Join Bytes to post your question to a community of 472,337 software developers and data experts.

prefix search on a large file

js
Hello, list.

I have a list of sentence in text files that I use to filter-out some data.
I managed the list so badly that now it's become literally a mess.

Let's say the list has a sentence below

1. "Python has been an important part of Google since the beginning,
and remains so as the system grows and evolves. "

2. "Python has been an important part of Google"

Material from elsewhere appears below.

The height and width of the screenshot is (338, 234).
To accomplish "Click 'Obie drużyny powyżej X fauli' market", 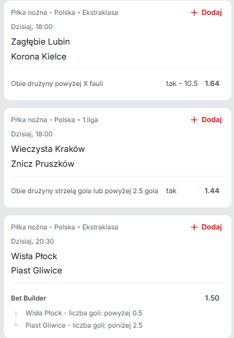I will click(x=57, y=83).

3. "important part of Google"

As you see sentence 2 is a subset of sentence 1
so I don't need to have sentence 1 on the list.
(For some reason, it's no problem to have sentence 3.
Only sentence that has the "same prefix part" is the one I want to remove)

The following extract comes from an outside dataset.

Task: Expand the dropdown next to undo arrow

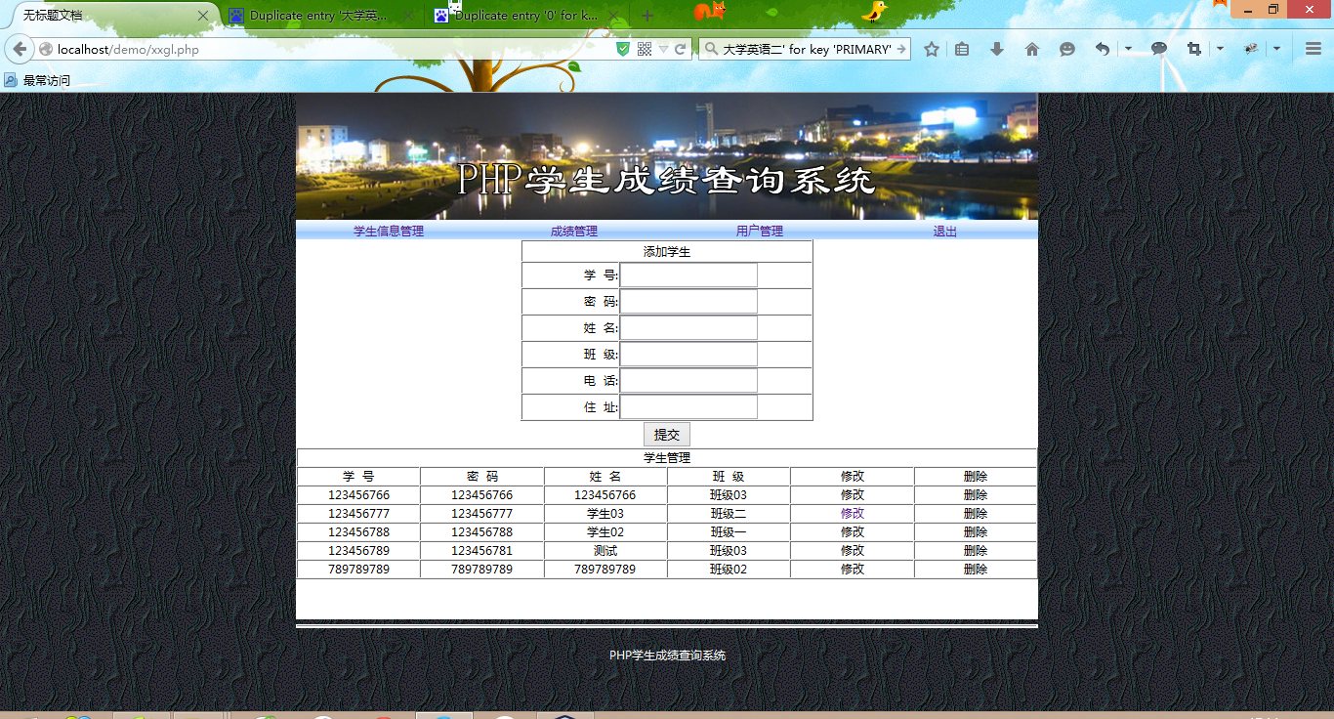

So I decided to clean up the list.

I tried to do this simple brute-force manner, like

---------------------------------------------------------------------------
sorted_list = sorted(file('thelist'), key=len)
for line in sorted_list[:]
unneeded = [ line2 for line2 in sorted_list[:] if line2.startswith(line) ]
sorted_list = list(set(sorted_list) - (unneeded))
.....
---------------------------------------------------------------------------

This is so slow and not so helpful because the list is
so big(more than 100M bytes and has about 3 million lines)
and I have more than 100 lists.

I'm not familiar with algorithms/data structure and large-scale data processing,
so any advice, suggestions and recommendations will be appreciated.

Thank you in advance.
Oct 12 '06 #1
8 1552

js wrote:
Hello, list.

I have a list of sentence in text files that I use to filter-out some data.
I managed the list so badly that now it's become literally a mess.

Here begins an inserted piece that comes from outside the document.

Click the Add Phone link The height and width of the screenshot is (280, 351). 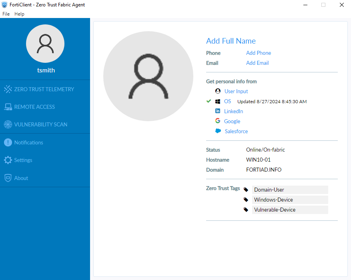259,53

Let's say the list has a sentence below

1. "Python has been an important part of Google since the beginning,
and remains so as the system grows and evolves. "

2. "Python has been an important part of Google"

3. "important part of Google"

As you see sentence 2 is a subset of sentence 1
so I don't need to have sentence 1 on the list.
Are you 100% sure that you wnat to throw away the *longer* sentence?
(For some reason, it's no problem to have sentence 3.
Only sentence that has the "same prefix part" is the one I want to remove)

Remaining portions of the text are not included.